My understanding of employment law is that it's questionable whether race is ever a lawful factor in hiring, beyond a remedial context for past discrimination by a particular company, as in the Weber case.. But that is somewhat controversial.

What I understand is not really controversial (though sophists will be sophists) is that one can't have a 100% quota based on race. Taft's summer lucrative fellowship program, which provides a lucrative salary in the 30-40K range for ten week's work, has such a quota, as it's only open to members of "historically underrepresented ethnic and/or racial minority groups."

I blogged about similar programs many years ago, and when I checked up on them a year or two later, almost all of them had changed from "open to minorities only" to "open to students with a record of dedication to the promotion of diversity" or some such. In practice, employment practices may not have changed, but those firms at the very least decided to pretend not to be enacting illegal 100% quotas.

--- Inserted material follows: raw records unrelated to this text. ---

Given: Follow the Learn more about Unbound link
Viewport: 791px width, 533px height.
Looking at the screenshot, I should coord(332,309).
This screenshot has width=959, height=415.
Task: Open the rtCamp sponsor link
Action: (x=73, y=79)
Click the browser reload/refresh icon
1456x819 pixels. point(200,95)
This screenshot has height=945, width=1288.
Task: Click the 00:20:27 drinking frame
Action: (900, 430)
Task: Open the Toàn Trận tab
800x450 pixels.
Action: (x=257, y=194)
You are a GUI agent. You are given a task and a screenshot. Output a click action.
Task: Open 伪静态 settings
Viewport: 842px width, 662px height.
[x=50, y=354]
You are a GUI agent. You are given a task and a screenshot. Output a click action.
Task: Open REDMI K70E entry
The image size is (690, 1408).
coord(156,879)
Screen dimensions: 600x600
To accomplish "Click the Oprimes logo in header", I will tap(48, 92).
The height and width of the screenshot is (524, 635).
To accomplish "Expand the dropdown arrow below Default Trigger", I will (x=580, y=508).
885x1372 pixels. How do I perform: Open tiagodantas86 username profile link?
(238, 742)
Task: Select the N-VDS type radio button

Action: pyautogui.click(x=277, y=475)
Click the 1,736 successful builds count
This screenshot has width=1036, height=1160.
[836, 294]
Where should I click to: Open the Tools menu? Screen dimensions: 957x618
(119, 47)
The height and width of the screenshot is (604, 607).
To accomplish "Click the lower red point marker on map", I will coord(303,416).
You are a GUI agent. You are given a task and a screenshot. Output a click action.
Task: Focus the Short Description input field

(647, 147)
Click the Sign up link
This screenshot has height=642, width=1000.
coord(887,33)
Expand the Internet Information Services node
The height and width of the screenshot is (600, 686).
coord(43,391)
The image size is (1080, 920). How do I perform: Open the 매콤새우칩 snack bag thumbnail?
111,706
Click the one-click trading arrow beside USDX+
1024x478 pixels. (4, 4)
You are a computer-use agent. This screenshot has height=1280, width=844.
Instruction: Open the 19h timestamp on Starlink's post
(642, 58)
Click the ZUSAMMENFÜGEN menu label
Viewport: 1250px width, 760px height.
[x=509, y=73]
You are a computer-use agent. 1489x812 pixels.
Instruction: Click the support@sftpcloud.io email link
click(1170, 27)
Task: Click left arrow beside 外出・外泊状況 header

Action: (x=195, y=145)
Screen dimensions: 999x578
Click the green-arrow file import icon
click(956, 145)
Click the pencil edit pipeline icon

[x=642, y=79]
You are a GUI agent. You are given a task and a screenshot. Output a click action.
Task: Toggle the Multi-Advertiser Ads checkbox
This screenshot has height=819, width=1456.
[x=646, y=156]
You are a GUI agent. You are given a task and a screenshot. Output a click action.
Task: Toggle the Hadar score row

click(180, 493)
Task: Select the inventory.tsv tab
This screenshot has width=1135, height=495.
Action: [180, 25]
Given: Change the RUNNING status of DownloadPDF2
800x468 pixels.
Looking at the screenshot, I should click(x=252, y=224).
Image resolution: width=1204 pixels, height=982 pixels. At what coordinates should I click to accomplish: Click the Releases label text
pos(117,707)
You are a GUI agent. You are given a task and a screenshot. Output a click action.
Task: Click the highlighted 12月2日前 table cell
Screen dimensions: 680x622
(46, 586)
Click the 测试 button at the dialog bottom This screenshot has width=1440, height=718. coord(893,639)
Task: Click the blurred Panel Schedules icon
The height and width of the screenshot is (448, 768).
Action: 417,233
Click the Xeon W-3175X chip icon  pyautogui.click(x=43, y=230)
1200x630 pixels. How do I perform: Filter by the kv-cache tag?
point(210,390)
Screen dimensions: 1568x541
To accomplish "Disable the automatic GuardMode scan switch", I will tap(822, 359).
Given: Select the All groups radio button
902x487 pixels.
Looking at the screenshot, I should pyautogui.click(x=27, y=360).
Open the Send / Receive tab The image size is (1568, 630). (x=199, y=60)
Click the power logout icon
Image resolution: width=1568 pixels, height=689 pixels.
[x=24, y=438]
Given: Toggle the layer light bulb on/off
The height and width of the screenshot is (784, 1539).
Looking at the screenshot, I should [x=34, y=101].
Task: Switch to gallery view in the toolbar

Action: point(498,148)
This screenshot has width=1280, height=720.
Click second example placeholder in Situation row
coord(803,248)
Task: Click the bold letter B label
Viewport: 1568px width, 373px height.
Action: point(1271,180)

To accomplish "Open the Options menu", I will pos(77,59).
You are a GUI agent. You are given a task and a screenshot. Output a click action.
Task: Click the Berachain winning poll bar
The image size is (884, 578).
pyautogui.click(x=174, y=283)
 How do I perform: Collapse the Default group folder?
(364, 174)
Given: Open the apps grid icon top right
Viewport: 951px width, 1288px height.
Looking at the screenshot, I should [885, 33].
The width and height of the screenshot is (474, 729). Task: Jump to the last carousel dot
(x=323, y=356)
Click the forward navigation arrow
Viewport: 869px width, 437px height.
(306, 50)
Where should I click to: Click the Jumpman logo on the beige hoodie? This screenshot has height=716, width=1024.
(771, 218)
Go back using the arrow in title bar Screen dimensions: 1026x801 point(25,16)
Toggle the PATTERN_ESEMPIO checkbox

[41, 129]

Putting aside whether one things that law firms should be allowed to have a program like this, one generally expects law firms to be sticklers for obeying the law, for rather obvious reasons. Is there really no one at the Taft firm who noticed the existence of this program and pointed out its illegality?

As a relevant aside, one reason I expect SCOTUS will bite the bullet and issue a strong opinion banning the use of race in higher education is that SCOTUS for 45 years has been telling government (in the contracting field), employers, and universities that they may use race, but only in a very limited, targeted manner. The reaction of government, employers, and universities has been to say, "we can do whatever we want, so long as we don't explicitly use quotas," and sometimes they don't even stop there, as the Taft example demonstrates.

Today's SCOTUS majority might have been willing to cut, say, Harvard some slack if Harvard had really tried to use race-neutral means to achieve "diversity" and then only used race in a limited way. Instead, Harvard's modus operandi has been to have soft quotas with (im)plausible deniability. I don't think the Court is willing to play this game any longer.